Variational Garrote for Sparse Inverse Problems

TL;DR

This paper compares traditional L1 regularization with the Variational Garrote, a probabilistic method approximating L0 sparsity, across various inverse problem tasks, showing VG often yields better generalization and stability especially in highly underdetermined settings.

Contribution

It introduces a unified experimental framework to compare sparsity priors, demonstrating the advantages of Variational Garrote over L1 regularization in sparse inverse problems.

Findings

VG achieves lower generalization error

VG shows improved stability in underdetermined regimes

Sparsity priors closer to spike-and-slab are advantageous

Abstract

Sparse regularization plays a central role in solving inverse problems arising from incomplete or corrupted measurements.

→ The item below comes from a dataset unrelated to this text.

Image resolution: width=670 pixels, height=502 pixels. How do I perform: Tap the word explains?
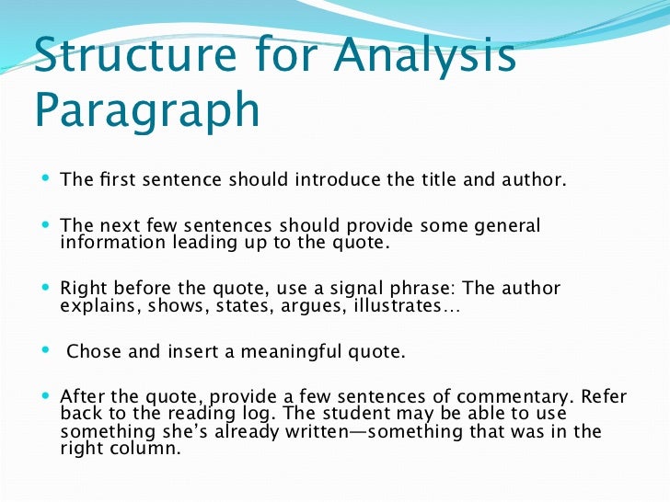click(96, 305)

Different regularizers correspond to different prior assumptions about the structure of the unknown signal, and reconstruction performance depends on how well these priors match the intrinsic sparsity of the data. This work investigates the effect of sparsity priors in inverse problems by comparing conventional L1 regularization with the Variational Garrote (VG), a probabilistic method that approximates L0 sparsity through variational binary gating variables. A unified experimental framework is constructed across multiple reconstruction tasks including signal resampling, signal denoising, and sparse-view computed tomography. To enable consistent comparison across models with different parameterizations, regularization strength is swept across wide ranges and reconstruction behavior is analyzed through train-generalization error curves. Experiments reveal characteristic bias-variance tradeoff patterns across tasks and demonstrate that VG frequently achieves lower minimum generalization error and improved stability in strongly underdetermined regimes where accurate support recovery is critical. These results suggest that sparsity priors closer to spike-and-slab structure can provide advantages when the underlying coefficient distribution is strongly sparse. The study highlights the importance of prior-data alignment in sparse inverse problems and provides empirical insights into the behavior of variational L0-type methods across different information bottlenecks.